L’adoption d’interventions nécessaires à la survie dont le PGI fait la promotion exigera du soutien et de la supervision de la part d’agents mettant en œuvre le changement. Nous aimerions croire que la prise en charge active du troisième stade du travail (PCATST) est pratiquée par tous ceux qui ont suivi le programme GESTA International. Ou que toutes les femmes enceintes d’un pays donné seront accompagnées d’une personne de leur choix pendant leur accouchement, par exemple une doula, leur mari ou un membre de la famille. Mais comment pouvons-nous assurer l’impact que nous avons? Ce sont des questions sur lesquelles le PISF s’est penché en Guyane. Un des pré-requis importants est que le PGI soit enseigné dans le cadre d’autres activités visant la réduction de la mortalité maternelle. Ces pays participant au programme doivent conclure un partenariat continu avec la SOGC qui s’efforcera de les appuyer dans leurs activités de suivi des nouvelles pratiques, des changements dans le contexte de la santé maternelle, ainsi que de la mise en place de vérifications relativement à la mortalité maternelle régulières. Nous visons à poursuivre notre collecte de données de base pour orienter nos programmes. Les 500 000 femmes et plus qui décèdent des suites de l’accouchement tous les ans constituent notre force motrice. Instiller à nos programmes une perspective visant à éviter les événements indésirables est également une composante essentielle au type de travail en développement international que nous accomplissons. Quelles pratiques devrions-nous transmettre à un pays en développement de niveau intermédiaire comme la Guyane? De quelles sortes de technologie ou de médicaments devrions-nous faire la promotion? Si nous travaillons dans un pays en développement et disposions de 10 000 $, achèterions-nous un appareil de surveillance fœtale électrique ou un approvisionnement régulier en ocytocine? Nous nous sommes récemment posé des questions de ce genre lors d’un séminaire pré-cours qui a eu lieu à Georgetown, capitale de la Guyane. Eileen Hutton et Eric Stearns, deux de nos spécialistes à la SOGC, se sont joints à moi pour les réunions avec l’équipe incroyable d’intervenants en santé maternelle de la Guyane qui forme le comité national du programme GESTA International (CNPGI) en Guyane. Nous leur avions remis le manuel GESTA pour qu’il puisse le lire avant notre arrivée le 4 février 2008.

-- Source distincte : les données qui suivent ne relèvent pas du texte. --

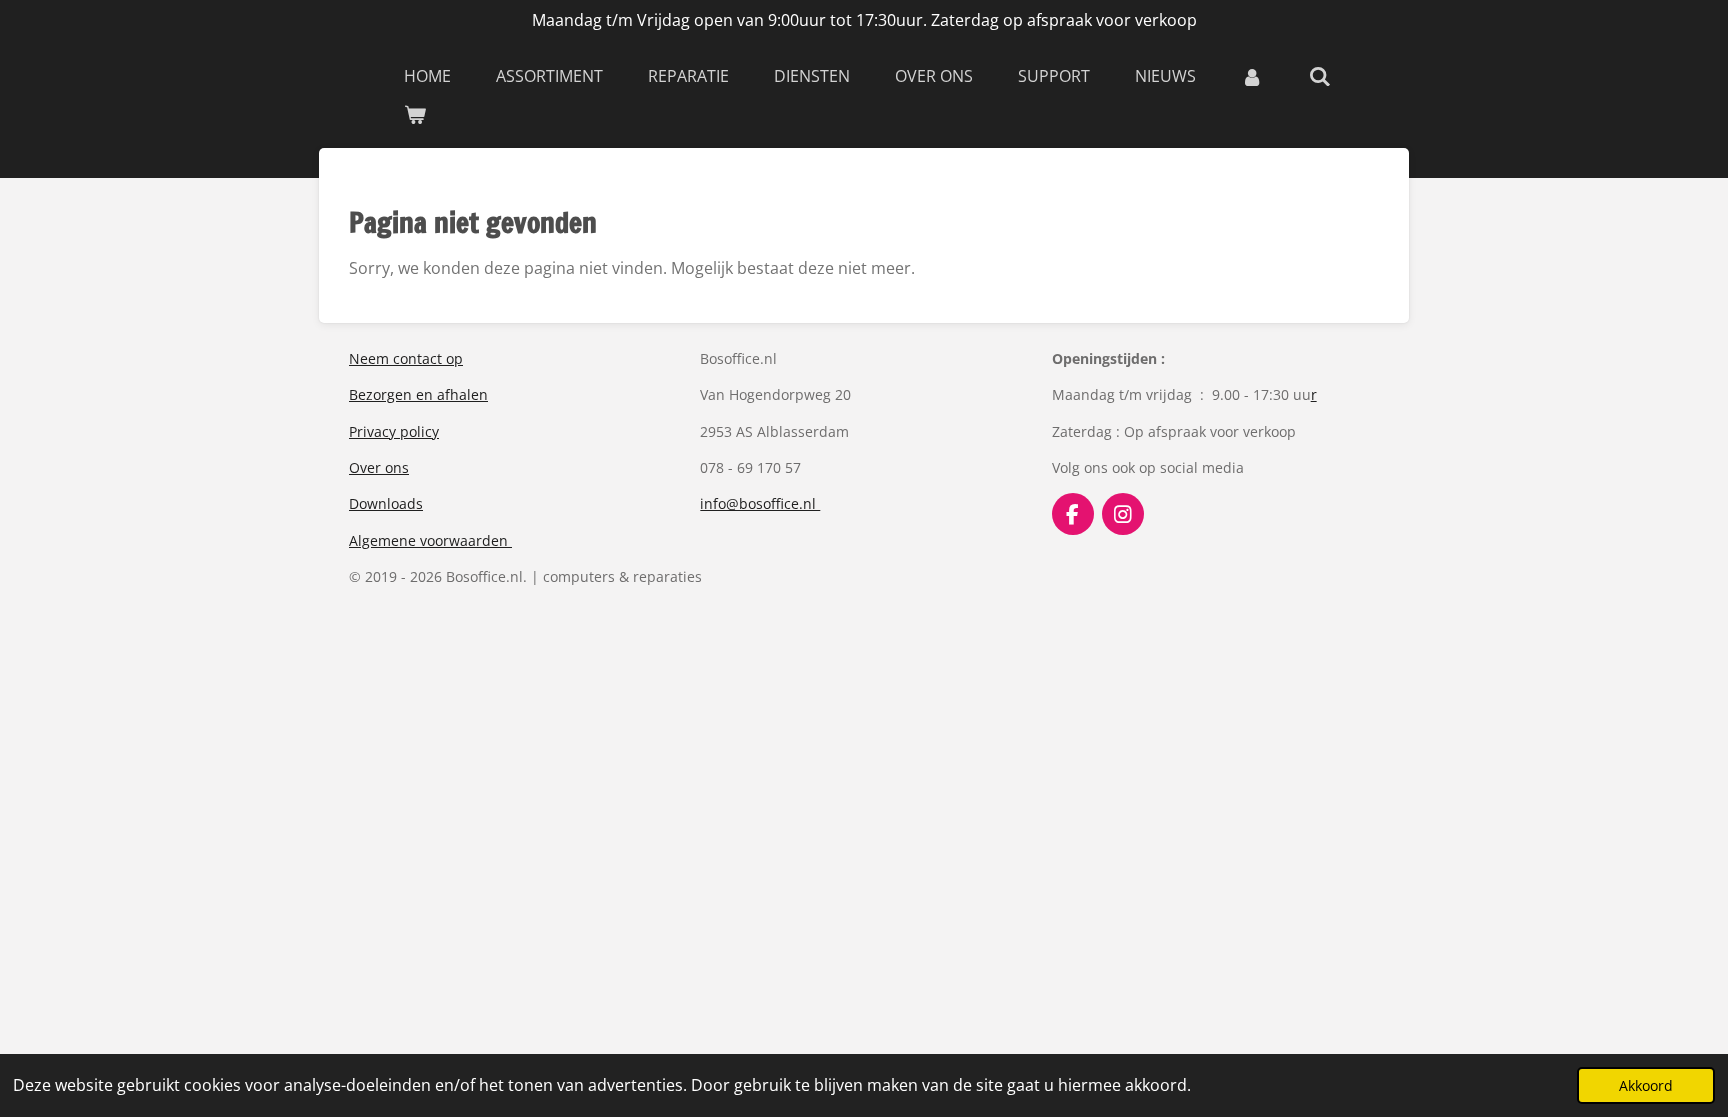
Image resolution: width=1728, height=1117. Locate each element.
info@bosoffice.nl (760, 503)
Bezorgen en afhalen (418, 394)
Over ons (379, 467)
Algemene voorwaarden (430, 540)
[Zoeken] (1319, 76)
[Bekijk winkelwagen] (415, 114)
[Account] (1252, 76)
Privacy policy (394, 431)
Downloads (386, 503)
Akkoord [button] (1646, 1085)
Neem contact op (406, 358)
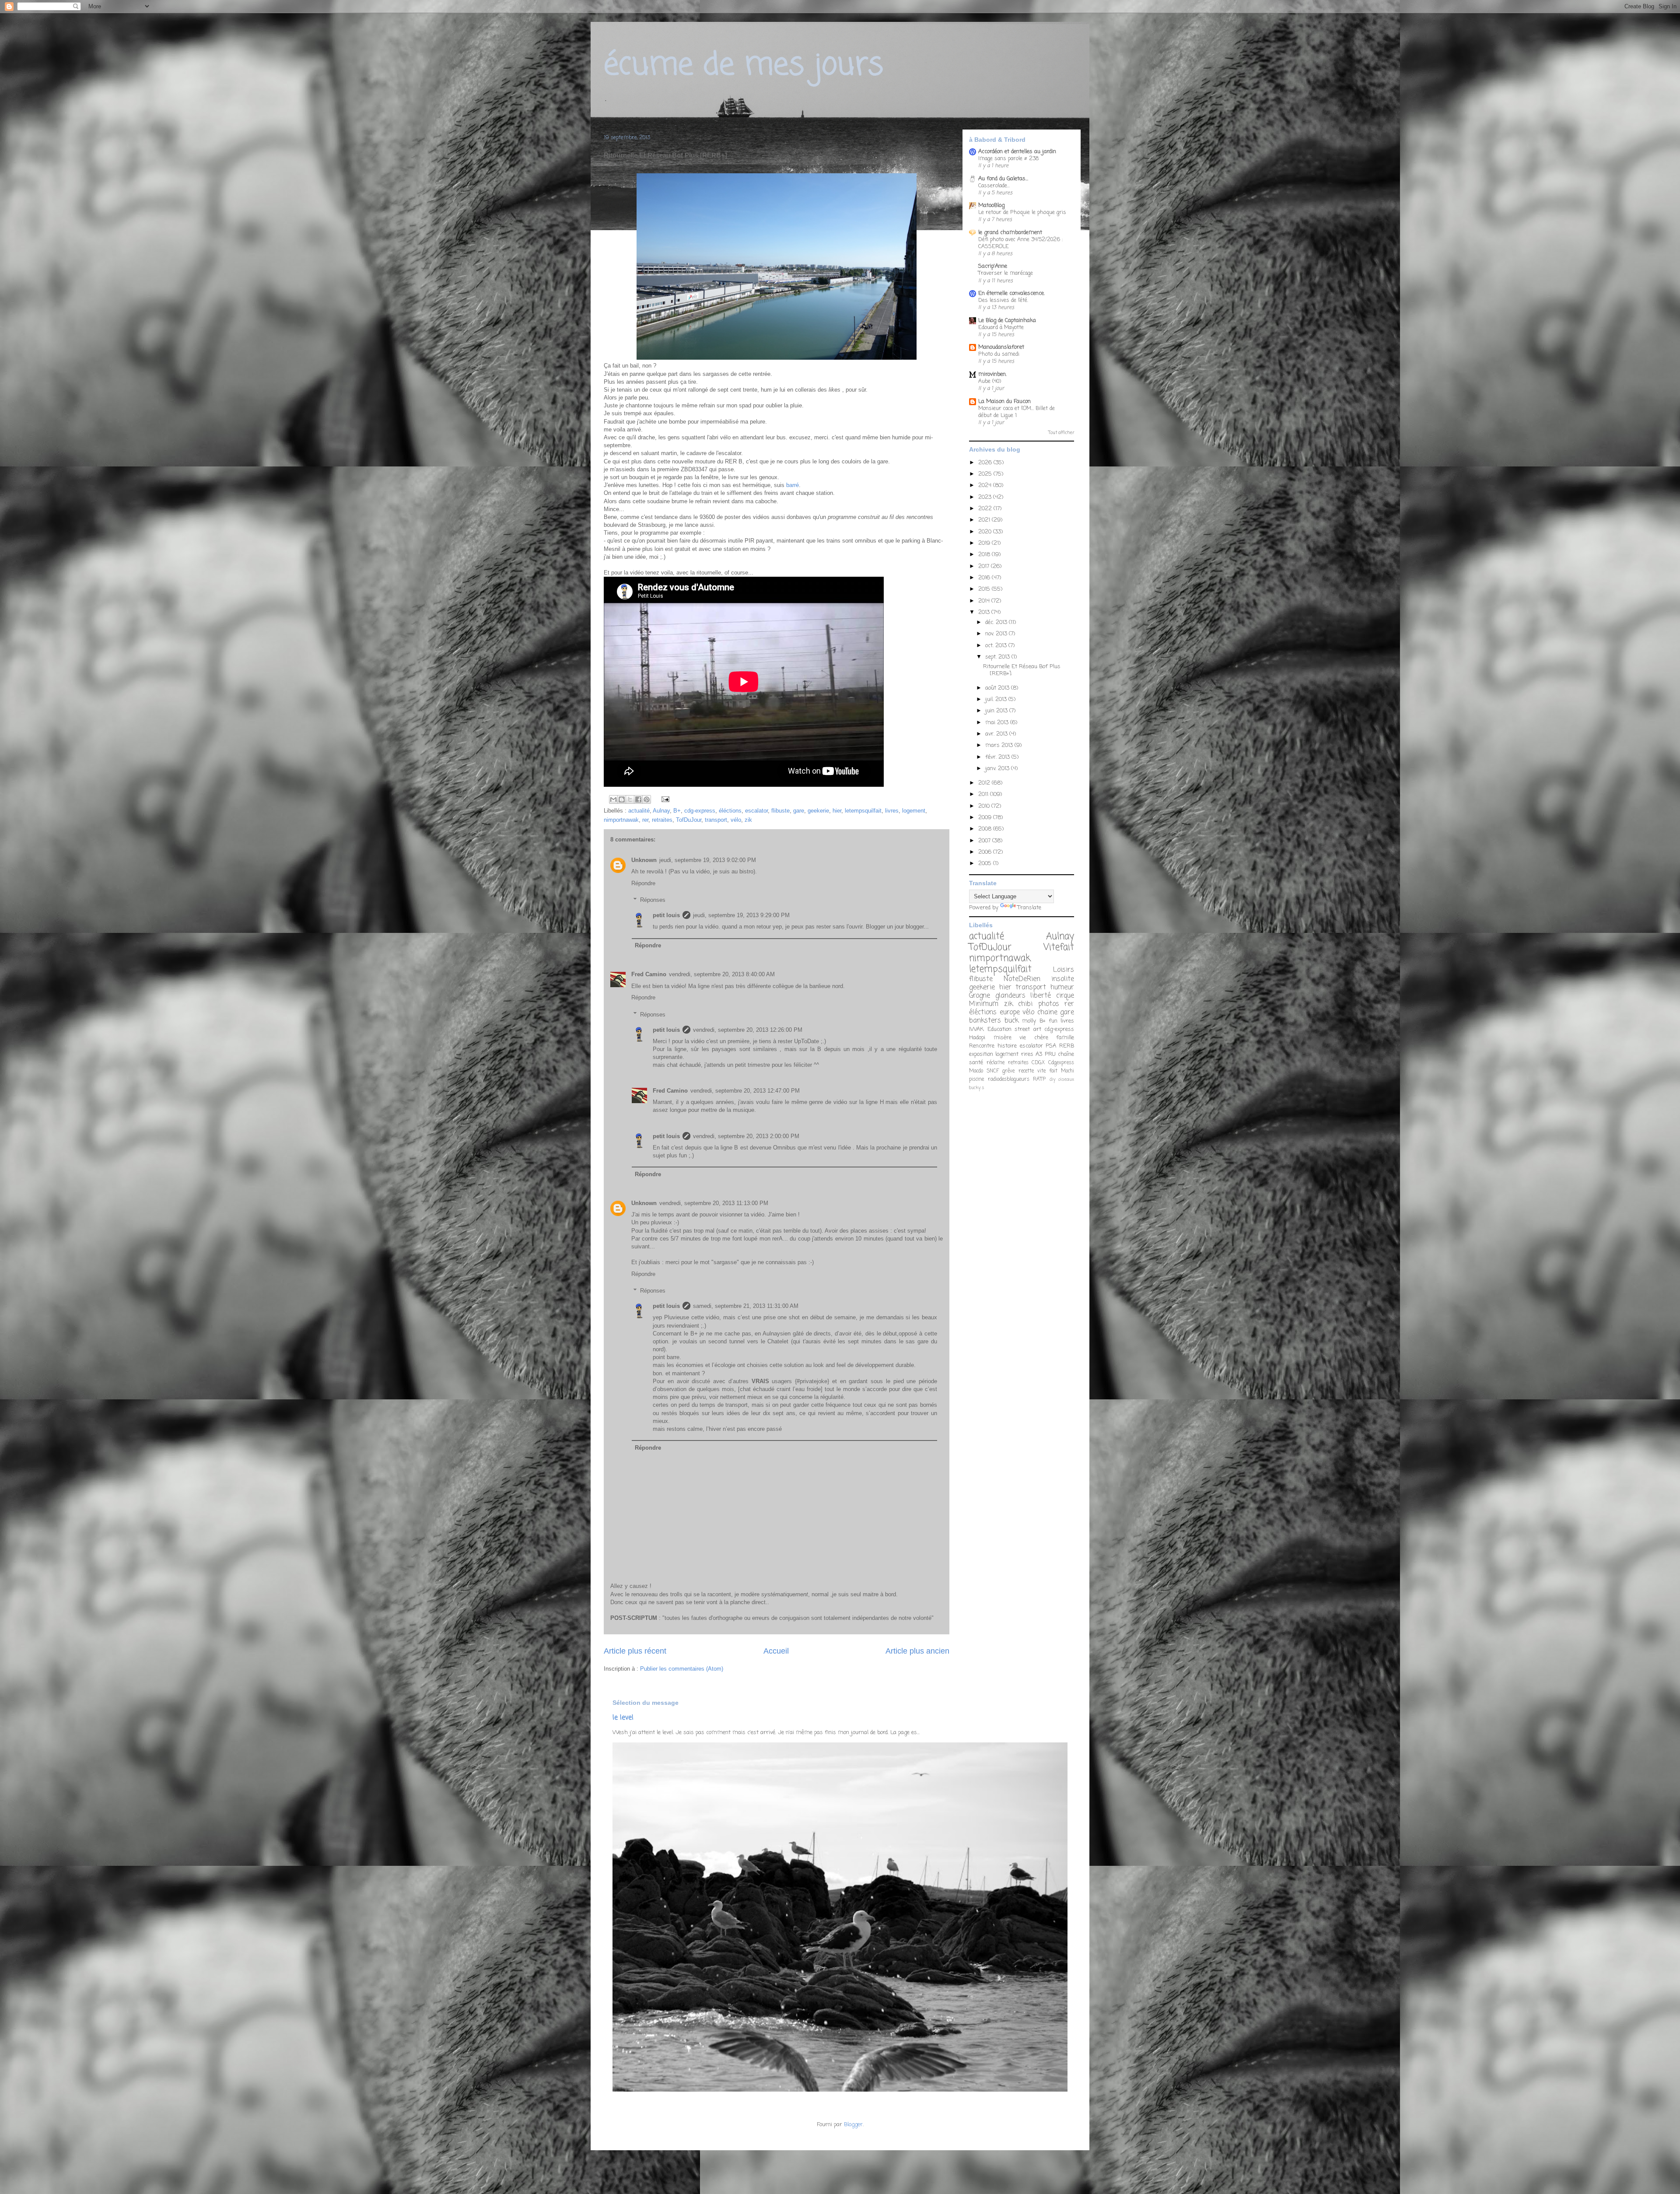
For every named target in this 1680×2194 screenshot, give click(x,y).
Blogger (853, 2124)
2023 (985, 497)
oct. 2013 (996, 645)
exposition (981, 1054)
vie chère (1033, 1038)
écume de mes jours (743, 65)
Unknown (644, 860)
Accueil (776, 1651)
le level (623, 1718)
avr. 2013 (997, 734)
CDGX (1038, 1063)
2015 (985, 589)
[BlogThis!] (621, 799)
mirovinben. (992, 374)
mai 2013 (997, 722)
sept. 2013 (998, 657)
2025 (986, 474)
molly (1029, 1021)
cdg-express (699, 810)
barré (791, 485)
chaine (1047, 1012)
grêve (1008, 1071)
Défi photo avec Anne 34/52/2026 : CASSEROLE (1020, 243)
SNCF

Guyana Au cours d’une période de deux jours intéressante, et parfois révélatrice, nous avons pris part à des discussions avec les membres du comité national du PGE sur leurs pratiques obstétricales courantes, leurs défis et, en particulier, les éléments dont le PGI fait la promotion. Ils ont décrit les conditions dans lesquelles ils prodiguent des soins aux Guyaniennes. Nous avons appris que jusqu’à 75 % de la population de la Guyane vit le long des côtes alors que 25 % des habitants sont éparpillés dans le reste du pays, certains dans des régions isolées. Plus de 90 % des accouchements ont lieu dans les deux hôpitaux principaux (les hôpitaux Georgetown et New Amsterdam Public) où on incite toutes les femmes à venir accoucher. Une de leurs préoccupations les plus pressantes est l’érosion constante des fournisseurs de soins de santé vers d’autres pays des Caraïbes où ils obtiennent un meilleur salaire et de meilleures conditions de travail. Cette mission préliminaire en Guyane fût une expérience d’apprentissage captivante. Le PISF est impatient de collaborer, au cours de l’année 2008-2009, avec l’équipe de professionnels de la santé que nous avons rencontrée en Guyane, ainsi qu’avec les bénévoles dévoués de la SOGC qui rendent ces activités possibles.

Notre premier cours a eu lieu le 18 avril 2008.